La seconde partie du refrain accompagne un chant encore très lointain, comme la lumière qui éclaire une caverne faite d’illusion et d’obscurité. Dans le deuxième couplet, il y a l’intervention d’une sonorité d’orgue synthétique qui me rappelle les mormons, cette prison de joie. Cette sonorité colle à cette vie intérieure tout en restant à distance de mon essence. C’est-à-dire qu’elle imite ce qui est sans pour autant être. À la fin de ce second couplet, une pluie de glaces et de cristaux vient saupoudrer ce paysage sonore, comme pour indiquer qu’il y a un changement d’atmosphère.

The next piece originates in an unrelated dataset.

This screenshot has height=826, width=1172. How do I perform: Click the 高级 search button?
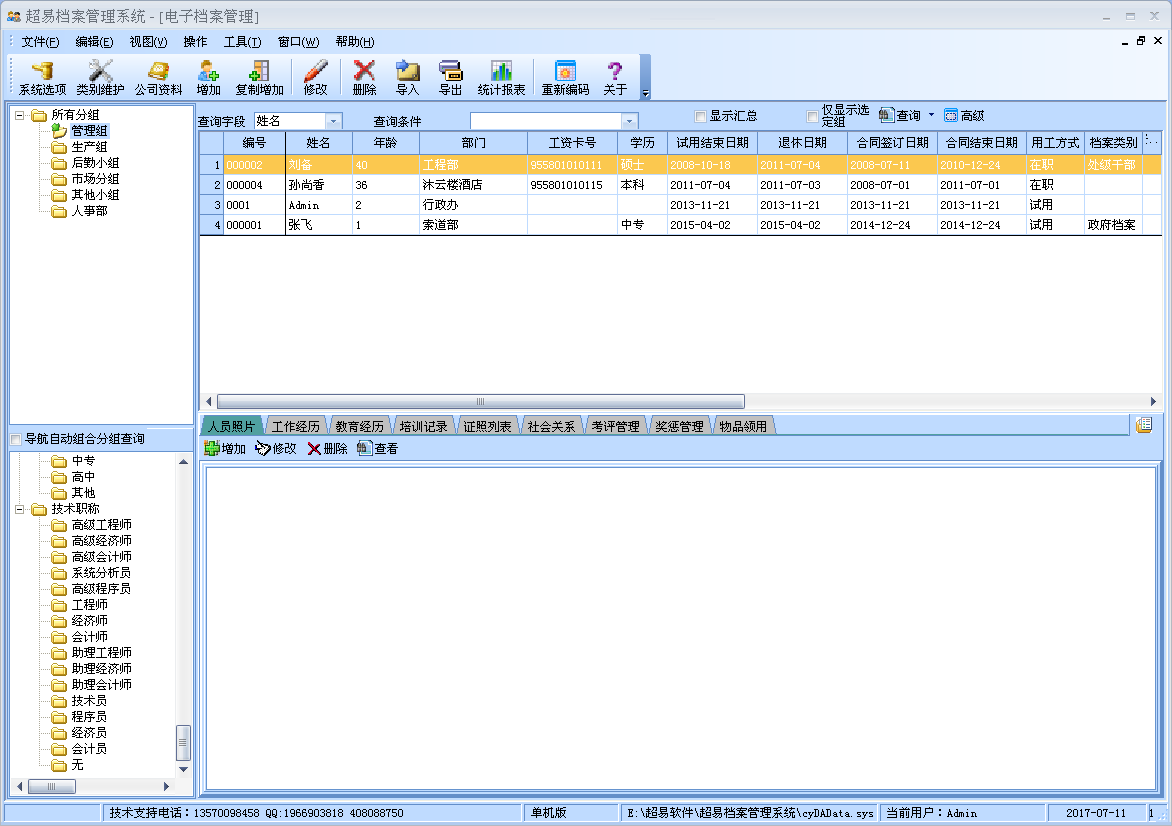click(964, 116)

Le deuxième refrain devient plus fort, le chant qui était au loin se fait entendre davantage, toute cette vie intérieure prend de l’espace, elle devient généreuse et va vers une dynamique de croissance et d’expansion. Dans la seconde partie du refrain le temps se ralentit, comme pour se préparer à un saut intérieur. À ce moment-là, la prison de joie dans laquelle je suis devient lointain, comme de l’écho, et il n’y a que cette mélodie intérieure qui subsiste. À ce moment, je sens une échappatoire à ma réalité. Comme si je venais de découvrir un trésor que je ne comprends pas mais qui est là.

Le dernier refrain célèbre la victoire sur le temps et l’espace, cette ouverture intérieure m’ouvre de nouvelles perspectives de vie. J’ai traduit ce dernier moment par l’adulte de maintenant rencontrant l’enfant que je fus, le futur vient me parler pour me dire une chose: « ne t’inquiète pas, ici tout ira bien, je te le promets ». Le dernier mouvement se termine par le retour de ce paysage sinistre, et je pleure, seul, dans cette prison de joie. »

Merci à vous de me lire, de m’aider dans cette accompagnement de liberté.